I have had on for 1.5 yrs and completely addicted. Been replaced once on warranty, but otherwise more solid than my Dell laptop. This is afterall Linux not Microsoft. Since replacement for bad tuner unit has not been rebooted- must be months now. (Fingers crossed).


----------



## rathergood (Jul 29, 2003)

You can get the 721 at The Dish Store for $419.99: http://www.dishstore.net/product_info.php?cPath=22&products_id=126


----------



## daveray (Feb 12, 2004)

Try to swap your sat. feed cables and do a switch check. I have had a 721 for 1.5 years and found tuner #1 failed by this procedure.


----------



## GoFish (Mar 30, 2004)

IndyMichael said:


> Are all of the bugs out of it? Also, can you get it cheaper than the $599/$549 Dish sells it for? I'd like to have two pvr's and having one that records two shows at once would be nice.

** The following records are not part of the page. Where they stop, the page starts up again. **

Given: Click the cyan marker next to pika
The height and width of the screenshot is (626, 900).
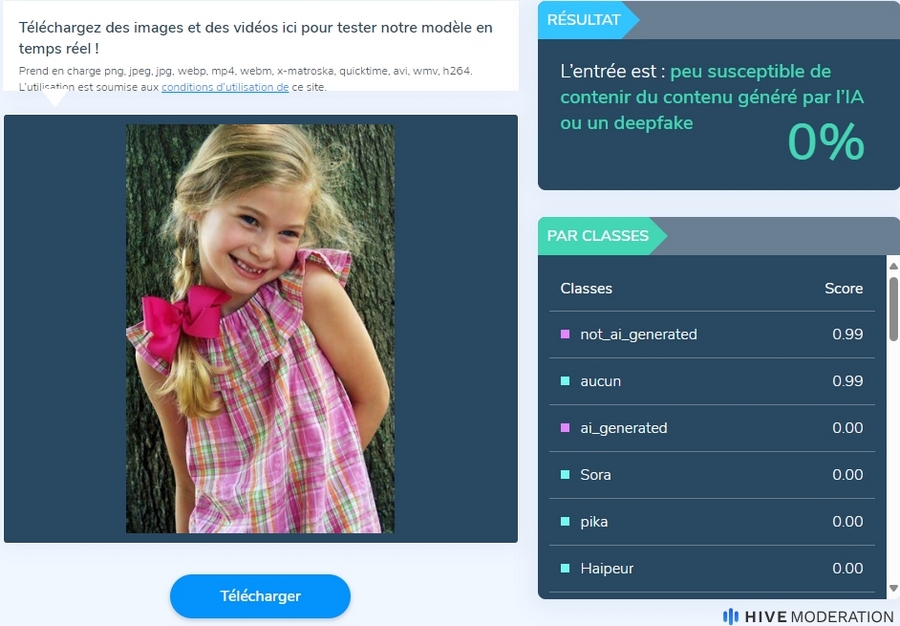Looking at the screenshot, I should [565, 522].
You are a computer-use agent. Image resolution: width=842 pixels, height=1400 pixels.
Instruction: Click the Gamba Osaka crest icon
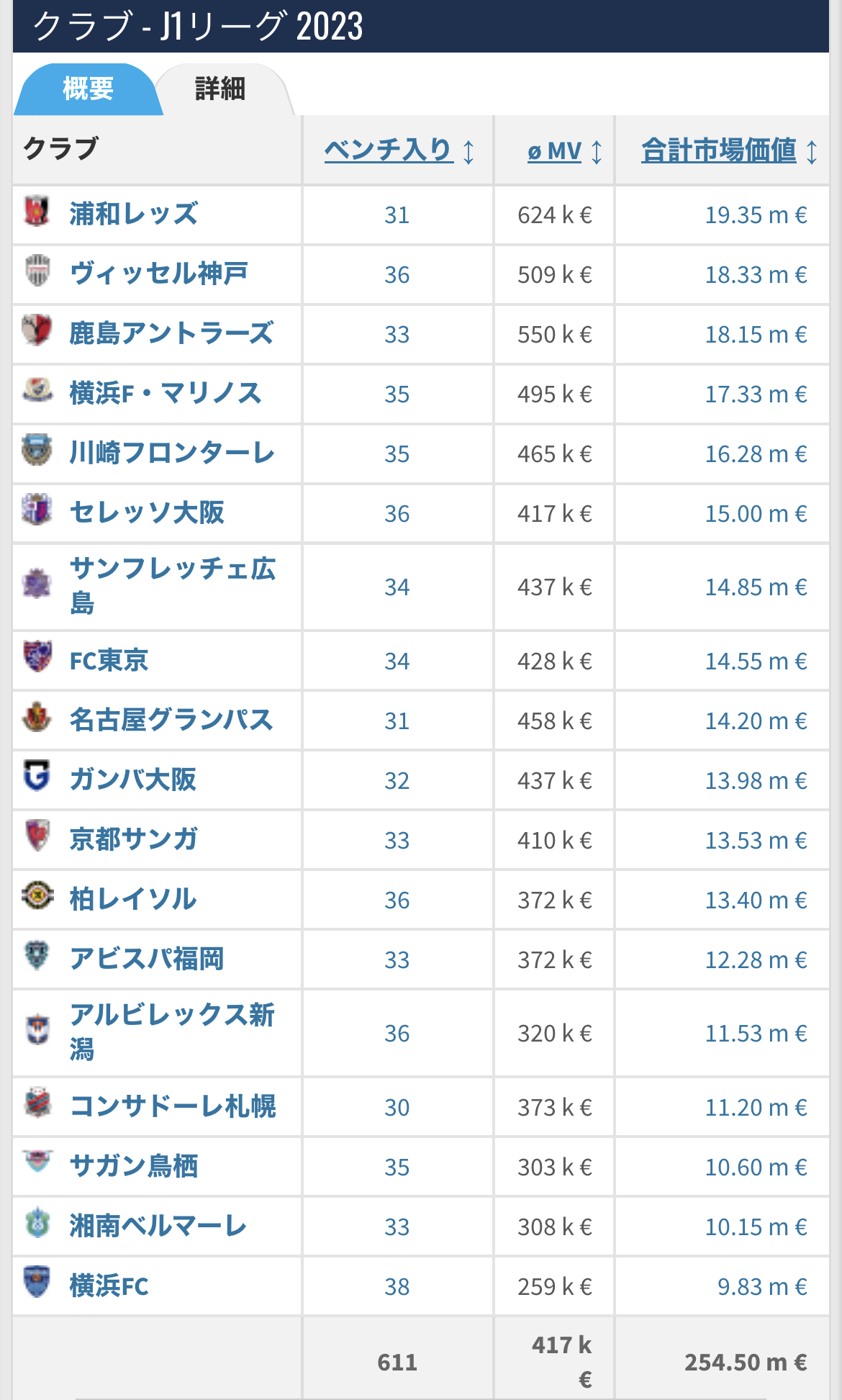click(37, 776)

IdnyMike , there are eight E*721 receivers currently listed on eBay for what it's worth. 
I am still on my original 721 after 15+ months and wouldn't trade it for any other receivers out there unless maybe it was "a closer to bug free" 921 but of course that looks like it might be some time away. The only bug that I've seen with this version of software is the remote control losing its functionality (rarely experienced) and as BobH mentions this quickly resolved by pushing the Home key. Of course I'm also influenced by lack of a surcharge on my dvr tuners since I was grandfathered in with this unit.
-------------------------------------
Edit
Opps.. Looking back @ Indy's original post Apr 2003.. I guess my reply was prolly just a little late..


----------



## satdish (Dec 30, 2003)

dont buy the 721 yet. dish just told dealers about new promo and you will be able to upgrade for 249.00 more details to follow.


----------



## Jacob S (Apr 14, 2002)

I am on my second 721 but have had this one for several months, maybe about a year now, its been pretty good to me. Can't wait for the $249 deal to come along.


----------



## Bob Haller (Mar 24, 2002)

Jacob S said:


> I am on my second 721 but have had this one for several months, maybe about a year now, its been pretty good to me. Can't wait for the $249 deal to come along.


Ahh I wouldnt get too excited

First although its a BIG price cut its still nowhere near the $99 or less D Tivo with name based recordings. Beyond which is the likely possiblity the deal will include the $5 a month dvr fee....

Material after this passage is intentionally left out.